About Me

I am a Professor of English, with an emphasis on Digital and Professional Writing, at Slippery Rock University. In terms of research and pedagogy, my interests arose out of a discussion with one of my former Composition and Rhetoric students.

In the middle of class, one of my students argued that he couldn’t rewrite his research essay into a Facebook post. He maintained that he could not think through how his friends and strangers might share and/or comment on his argument. Ever since that conversation, I have been interested in the ways that writers anticipate audience appropriations of their work. More specifically, I have wanted to know how writers build upon the ways audiences have recomposed their, and others’, texts, how writers react to and build upon already circulating texts, and how writers prepare for and against future audience sharing of their texts.

Given my interests, I draw upon Public Rhetoric, Technical Writing, and Circulation Studies methodologies.

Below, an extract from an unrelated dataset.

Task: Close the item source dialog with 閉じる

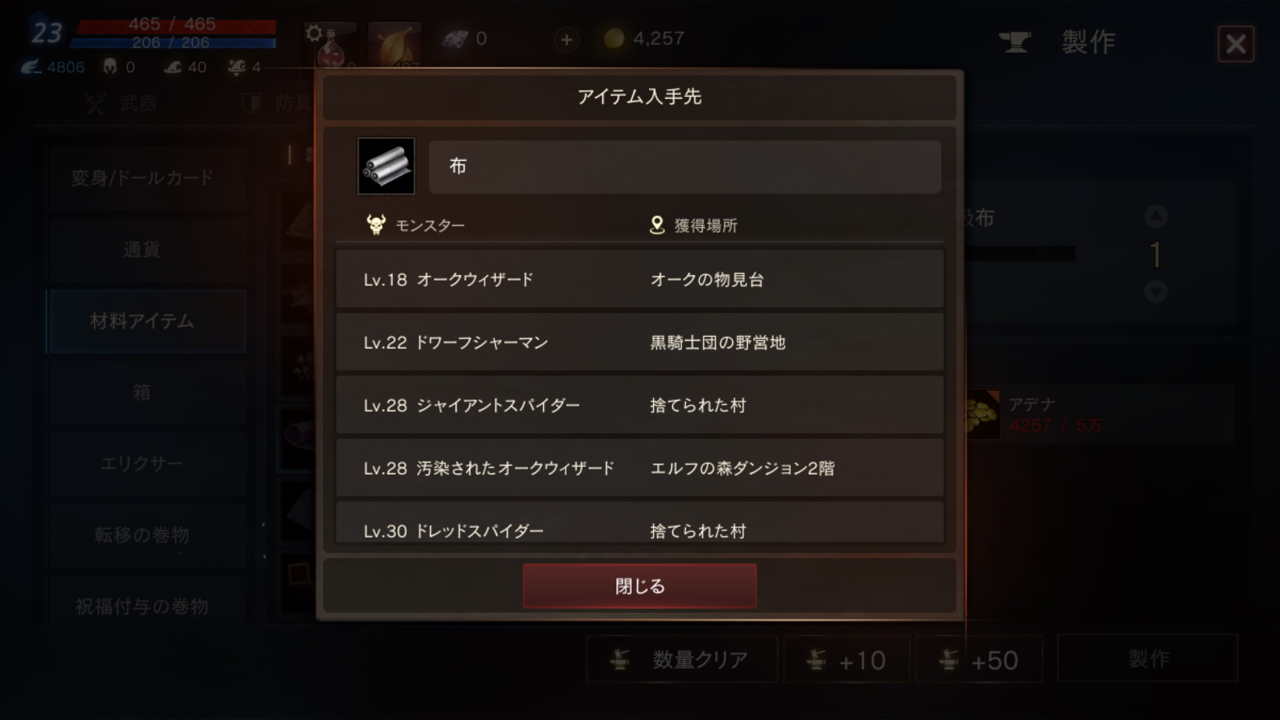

Drawn together, these methodologies enable me to investigate writers, their composing processes, and publics’ engagement with their texts.

Currently, I am studying the professional communicators at The Women’s Fund of the Greater Cincinnati Foundation.  My project explores how they compose their research documents–reports, infographics, presentations, hashtags, etc–to potentially circulate in local publics. I recently published a part of this research in Reflections: A Journal Public Rhetoric, Civic Writing, and Service Learning; the essay is titled “Reaching Backyards and Board Rooms” and can be found at this location.

I am also working on a project in which I explore how circulation has enabled fans to have greater agency over a musician’s ethos through their remixes of and comments on the musician’s texts. Additionally, I am in the early stages of a research project exploring the impact of file formats on the nomos (acceptable and common rhetorics) of publics.